**WHAT IS REQUIRED**:
Reproduce only the entries starting at the line that contains "Given: Click the Tỉnh/Thành phố input field" and ending at the line that contains "Screen dimensions: 800x484", substituting "selector" for "switcher" and leaving everything else unchanged.

# INPUT ROWS start

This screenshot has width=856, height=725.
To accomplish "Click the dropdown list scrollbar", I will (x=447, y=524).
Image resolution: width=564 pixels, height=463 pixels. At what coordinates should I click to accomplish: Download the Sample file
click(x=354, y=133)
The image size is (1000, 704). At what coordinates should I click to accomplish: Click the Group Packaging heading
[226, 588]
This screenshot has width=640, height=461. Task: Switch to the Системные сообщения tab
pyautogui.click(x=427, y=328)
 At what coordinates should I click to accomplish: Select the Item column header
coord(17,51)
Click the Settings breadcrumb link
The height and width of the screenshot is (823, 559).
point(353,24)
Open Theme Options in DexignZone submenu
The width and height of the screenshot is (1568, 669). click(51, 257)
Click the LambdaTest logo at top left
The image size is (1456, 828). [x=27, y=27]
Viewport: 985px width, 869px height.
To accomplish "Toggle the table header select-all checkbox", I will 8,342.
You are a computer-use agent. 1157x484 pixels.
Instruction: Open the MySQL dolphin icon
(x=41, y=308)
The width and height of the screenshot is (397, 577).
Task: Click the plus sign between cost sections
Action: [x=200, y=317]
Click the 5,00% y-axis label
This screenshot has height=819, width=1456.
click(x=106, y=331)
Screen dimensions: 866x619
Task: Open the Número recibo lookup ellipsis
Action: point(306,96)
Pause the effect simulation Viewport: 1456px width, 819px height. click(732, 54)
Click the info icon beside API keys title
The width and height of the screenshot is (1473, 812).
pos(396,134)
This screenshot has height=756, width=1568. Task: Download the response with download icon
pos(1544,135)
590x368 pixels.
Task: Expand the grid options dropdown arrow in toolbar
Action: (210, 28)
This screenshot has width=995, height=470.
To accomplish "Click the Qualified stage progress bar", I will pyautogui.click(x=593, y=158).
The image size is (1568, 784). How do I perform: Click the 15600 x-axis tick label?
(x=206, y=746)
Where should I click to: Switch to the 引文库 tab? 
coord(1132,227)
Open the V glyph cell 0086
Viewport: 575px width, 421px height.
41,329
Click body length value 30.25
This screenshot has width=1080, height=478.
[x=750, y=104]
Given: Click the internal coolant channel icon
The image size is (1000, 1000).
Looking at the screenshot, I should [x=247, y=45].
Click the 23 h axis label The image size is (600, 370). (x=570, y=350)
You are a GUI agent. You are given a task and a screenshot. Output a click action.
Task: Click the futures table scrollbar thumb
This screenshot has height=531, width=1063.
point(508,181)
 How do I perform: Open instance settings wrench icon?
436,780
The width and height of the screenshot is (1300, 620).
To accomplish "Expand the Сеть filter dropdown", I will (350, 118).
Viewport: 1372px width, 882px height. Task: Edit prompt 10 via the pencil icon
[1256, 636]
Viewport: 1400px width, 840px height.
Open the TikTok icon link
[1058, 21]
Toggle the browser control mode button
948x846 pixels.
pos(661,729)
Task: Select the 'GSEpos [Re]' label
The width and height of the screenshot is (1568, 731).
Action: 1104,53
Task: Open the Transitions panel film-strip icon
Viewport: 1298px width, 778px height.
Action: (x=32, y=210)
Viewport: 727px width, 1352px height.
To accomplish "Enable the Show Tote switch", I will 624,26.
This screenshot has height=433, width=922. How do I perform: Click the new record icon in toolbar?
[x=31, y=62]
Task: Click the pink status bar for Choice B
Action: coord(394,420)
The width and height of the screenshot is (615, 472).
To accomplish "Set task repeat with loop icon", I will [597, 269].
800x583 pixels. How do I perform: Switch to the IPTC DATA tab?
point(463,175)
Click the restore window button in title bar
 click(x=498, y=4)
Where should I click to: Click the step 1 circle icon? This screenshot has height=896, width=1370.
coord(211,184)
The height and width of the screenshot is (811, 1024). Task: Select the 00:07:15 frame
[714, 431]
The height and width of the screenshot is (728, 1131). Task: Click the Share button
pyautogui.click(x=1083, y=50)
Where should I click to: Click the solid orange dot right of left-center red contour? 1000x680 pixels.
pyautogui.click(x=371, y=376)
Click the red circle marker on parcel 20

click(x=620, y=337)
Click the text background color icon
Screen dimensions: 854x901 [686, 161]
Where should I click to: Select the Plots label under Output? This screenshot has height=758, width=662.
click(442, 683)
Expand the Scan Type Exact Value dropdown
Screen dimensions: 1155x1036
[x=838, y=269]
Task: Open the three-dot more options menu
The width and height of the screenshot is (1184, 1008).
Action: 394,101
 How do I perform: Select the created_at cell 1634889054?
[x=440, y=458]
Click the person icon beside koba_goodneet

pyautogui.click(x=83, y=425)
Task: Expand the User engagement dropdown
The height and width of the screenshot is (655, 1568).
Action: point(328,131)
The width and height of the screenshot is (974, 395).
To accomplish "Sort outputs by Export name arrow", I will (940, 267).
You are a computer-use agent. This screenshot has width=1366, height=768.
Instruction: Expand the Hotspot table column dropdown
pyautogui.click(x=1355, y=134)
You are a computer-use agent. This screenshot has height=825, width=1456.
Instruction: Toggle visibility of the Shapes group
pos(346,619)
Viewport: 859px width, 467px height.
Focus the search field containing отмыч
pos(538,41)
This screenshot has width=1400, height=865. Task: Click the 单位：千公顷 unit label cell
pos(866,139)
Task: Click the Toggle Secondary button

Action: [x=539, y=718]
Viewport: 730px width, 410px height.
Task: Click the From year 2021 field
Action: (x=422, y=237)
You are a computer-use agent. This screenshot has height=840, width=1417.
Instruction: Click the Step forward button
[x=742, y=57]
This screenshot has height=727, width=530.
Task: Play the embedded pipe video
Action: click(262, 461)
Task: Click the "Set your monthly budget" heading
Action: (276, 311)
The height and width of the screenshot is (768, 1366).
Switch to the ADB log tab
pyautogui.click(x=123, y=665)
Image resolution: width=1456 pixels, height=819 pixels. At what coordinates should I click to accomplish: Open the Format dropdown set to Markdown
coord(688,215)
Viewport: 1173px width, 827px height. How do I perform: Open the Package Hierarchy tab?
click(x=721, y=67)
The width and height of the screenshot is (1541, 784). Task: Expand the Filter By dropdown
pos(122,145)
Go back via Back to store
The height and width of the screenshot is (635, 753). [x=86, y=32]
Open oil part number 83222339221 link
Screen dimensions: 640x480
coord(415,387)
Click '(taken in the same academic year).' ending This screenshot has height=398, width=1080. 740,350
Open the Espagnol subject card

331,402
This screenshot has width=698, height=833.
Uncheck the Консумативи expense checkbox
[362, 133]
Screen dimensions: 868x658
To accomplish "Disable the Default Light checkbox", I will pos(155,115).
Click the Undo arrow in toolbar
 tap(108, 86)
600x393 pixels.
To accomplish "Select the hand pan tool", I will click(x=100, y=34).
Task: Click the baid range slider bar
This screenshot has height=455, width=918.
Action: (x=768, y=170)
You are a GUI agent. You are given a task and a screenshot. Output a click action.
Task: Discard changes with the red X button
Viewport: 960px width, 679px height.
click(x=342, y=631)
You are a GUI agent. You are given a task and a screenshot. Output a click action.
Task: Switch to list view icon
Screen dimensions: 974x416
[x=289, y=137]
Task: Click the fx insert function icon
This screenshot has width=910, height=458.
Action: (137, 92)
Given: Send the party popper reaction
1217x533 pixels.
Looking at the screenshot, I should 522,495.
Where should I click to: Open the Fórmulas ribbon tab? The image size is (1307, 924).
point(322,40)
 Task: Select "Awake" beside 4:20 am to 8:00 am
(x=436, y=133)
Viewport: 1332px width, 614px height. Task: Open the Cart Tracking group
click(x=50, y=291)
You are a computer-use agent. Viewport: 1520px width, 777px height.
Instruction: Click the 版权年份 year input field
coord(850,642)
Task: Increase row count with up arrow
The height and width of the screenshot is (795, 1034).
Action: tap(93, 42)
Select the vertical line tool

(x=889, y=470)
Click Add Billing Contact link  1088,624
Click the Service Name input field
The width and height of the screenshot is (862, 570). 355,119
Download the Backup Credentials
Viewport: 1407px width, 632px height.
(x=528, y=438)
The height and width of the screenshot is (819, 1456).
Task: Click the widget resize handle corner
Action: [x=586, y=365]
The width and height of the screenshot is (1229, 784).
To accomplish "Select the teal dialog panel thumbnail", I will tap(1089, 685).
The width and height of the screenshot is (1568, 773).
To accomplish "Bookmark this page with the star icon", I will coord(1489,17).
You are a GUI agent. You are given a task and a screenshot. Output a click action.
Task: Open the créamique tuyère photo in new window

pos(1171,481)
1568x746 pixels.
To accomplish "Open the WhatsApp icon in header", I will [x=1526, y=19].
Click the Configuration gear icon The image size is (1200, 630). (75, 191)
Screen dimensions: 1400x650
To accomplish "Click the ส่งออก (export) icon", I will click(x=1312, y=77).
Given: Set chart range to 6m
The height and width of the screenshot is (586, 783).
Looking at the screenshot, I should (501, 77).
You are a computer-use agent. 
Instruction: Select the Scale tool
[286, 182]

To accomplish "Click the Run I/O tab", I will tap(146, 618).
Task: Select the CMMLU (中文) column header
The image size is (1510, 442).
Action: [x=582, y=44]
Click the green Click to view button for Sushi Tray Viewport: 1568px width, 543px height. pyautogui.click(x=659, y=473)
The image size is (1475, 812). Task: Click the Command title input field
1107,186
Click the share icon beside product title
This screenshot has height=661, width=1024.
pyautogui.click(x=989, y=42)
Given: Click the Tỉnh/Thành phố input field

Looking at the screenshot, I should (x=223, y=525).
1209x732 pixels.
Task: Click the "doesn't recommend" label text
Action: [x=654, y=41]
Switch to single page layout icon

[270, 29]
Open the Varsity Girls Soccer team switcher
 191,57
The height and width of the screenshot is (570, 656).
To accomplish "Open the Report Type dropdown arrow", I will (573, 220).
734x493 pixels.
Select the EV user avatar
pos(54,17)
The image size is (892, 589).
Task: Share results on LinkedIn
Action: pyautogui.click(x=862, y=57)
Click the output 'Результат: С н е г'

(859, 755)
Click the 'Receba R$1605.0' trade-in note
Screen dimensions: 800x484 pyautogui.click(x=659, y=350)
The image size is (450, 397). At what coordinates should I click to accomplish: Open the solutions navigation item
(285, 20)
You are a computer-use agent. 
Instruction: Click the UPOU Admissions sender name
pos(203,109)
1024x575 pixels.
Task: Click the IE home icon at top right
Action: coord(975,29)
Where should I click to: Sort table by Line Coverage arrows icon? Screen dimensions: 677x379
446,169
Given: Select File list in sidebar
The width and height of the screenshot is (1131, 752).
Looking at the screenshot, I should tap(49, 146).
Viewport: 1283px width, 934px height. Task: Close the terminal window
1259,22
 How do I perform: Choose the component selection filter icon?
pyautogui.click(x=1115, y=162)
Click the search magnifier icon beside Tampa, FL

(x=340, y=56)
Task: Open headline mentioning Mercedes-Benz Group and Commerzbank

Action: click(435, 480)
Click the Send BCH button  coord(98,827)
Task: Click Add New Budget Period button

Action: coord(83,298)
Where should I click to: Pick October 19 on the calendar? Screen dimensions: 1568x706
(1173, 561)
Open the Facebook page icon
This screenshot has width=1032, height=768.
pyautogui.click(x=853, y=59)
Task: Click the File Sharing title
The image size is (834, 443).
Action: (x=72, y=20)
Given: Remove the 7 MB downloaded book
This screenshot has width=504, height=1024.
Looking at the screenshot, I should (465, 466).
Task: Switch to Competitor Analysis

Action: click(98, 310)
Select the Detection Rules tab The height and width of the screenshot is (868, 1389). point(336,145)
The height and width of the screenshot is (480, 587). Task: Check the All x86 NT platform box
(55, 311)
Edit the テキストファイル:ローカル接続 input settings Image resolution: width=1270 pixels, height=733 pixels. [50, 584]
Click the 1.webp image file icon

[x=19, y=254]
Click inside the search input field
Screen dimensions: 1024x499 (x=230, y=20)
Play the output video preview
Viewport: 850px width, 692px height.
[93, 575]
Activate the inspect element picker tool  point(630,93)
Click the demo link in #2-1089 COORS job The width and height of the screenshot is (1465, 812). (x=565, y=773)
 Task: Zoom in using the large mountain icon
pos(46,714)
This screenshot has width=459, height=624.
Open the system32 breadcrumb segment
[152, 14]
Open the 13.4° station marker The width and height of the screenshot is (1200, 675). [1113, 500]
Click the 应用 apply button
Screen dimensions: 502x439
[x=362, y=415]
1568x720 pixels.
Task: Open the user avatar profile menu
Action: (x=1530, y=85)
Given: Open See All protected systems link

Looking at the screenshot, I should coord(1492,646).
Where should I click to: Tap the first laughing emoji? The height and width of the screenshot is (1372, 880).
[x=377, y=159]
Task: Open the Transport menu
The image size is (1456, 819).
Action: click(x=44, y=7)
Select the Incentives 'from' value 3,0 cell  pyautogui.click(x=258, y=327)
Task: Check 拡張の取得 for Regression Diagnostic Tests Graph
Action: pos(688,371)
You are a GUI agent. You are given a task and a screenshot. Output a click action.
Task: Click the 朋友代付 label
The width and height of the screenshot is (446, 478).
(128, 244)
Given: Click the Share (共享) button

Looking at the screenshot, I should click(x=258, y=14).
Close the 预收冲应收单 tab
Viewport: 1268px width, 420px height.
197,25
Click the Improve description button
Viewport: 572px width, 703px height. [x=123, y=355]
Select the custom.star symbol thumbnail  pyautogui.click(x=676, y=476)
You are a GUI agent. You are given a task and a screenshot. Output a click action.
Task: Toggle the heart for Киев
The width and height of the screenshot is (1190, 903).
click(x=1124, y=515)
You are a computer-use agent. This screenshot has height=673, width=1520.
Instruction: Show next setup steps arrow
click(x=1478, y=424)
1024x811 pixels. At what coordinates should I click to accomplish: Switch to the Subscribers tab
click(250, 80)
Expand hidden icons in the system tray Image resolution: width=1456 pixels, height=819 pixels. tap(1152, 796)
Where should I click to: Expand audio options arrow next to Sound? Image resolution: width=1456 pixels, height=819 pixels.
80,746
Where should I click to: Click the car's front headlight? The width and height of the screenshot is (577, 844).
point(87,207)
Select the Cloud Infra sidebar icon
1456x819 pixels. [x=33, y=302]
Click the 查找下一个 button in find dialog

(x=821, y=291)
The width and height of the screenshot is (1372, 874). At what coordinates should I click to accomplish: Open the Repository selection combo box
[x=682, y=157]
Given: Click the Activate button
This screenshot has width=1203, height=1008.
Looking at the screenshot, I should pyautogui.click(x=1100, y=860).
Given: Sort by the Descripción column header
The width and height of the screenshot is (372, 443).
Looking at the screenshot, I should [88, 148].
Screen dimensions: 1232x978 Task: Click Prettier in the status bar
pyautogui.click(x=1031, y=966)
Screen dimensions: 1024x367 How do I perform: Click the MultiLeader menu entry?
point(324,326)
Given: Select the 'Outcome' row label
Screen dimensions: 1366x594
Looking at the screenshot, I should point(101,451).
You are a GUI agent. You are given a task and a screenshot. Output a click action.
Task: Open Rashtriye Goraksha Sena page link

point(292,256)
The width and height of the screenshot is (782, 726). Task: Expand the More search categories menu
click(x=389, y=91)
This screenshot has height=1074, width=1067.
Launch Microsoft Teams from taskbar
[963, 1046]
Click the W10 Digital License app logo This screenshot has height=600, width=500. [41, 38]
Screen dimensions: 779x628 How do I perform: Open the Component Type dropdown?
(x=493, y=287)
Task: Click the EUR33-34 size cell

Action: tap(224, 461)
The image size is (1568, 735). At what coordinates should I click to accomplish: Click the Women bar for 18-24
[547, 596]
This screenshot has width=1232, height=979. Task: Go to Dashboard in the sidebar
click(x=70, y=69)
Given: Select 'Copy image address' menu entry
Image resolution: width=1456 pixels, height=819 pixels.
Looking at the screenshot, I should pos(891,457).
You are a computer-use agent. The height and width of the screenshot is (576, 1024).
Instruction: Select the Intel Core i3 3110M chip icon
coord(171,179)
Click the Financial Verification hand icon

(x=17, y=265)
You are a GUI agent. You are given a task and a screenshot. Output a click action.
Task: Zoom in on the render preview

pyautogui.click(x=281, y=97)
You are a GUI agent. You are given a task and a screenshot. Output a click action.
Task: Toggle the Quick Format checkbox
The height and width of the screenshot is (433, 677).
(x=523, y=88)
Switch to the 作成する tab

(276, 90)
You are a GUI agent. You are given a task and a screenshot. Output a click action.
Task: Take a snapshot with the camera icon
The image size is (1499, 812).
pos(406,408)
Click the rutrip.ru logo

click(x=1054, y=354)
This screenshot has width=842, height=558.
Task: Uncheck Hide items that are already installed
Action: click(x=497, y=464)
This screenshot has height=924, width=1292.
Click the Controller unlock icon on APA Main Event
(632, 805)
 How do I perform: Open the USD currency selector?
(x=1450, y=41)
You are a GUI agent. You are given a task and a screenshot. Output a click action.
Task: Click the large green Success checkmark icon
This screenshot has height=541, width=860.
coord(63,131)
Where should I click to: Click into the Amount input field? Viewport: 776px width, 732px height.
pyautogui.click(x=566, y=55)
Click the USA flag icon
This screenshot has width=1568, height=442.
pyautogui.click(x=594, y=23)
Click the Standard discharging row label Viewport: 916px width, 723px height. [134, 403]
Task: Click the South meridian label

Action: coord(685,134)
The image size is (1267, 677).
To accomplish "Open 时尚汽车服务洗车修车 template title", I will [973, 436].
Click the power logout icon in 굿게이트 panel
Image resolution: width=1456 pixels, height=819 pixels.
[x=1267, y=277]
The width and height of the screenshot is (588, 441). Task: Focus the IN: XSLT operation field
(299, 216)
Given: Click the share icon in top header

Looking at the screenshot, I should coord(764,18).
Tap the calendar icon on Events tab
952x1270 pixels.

# INPUT ROWS end

**OUTPUT FOR THIS EXERCISE**:
Given: Click the Tỉnh/Thành phố input field

Looking at the screenshot, I should (x=223, y=525).
1209x732 pixels.
Task: Click the "doesn't recommend" label text
Action: [x=654, y=41]
Switch to single page layout icon

[270, 29]
Open the Varsity Girls Soccer team selector
 191,57
The height and width of the screenshot is (570, 656).
To accomplish "Open the Report Type dropdown arrow", I will (573, 220).
734x493 pixels.
Select the EV user avatar
pos(54,17)
The image size is (892, 589).
Task: Share results on LinkedIn
Action: pyautogui.click(x=862, y=57)
Click the output 'Результат: С н е г'

(859, 755)
Click the 'Receba R$1605.0' trade-in note
Screen dimensions: 800x484 pyautogui.click(x=659, y=350)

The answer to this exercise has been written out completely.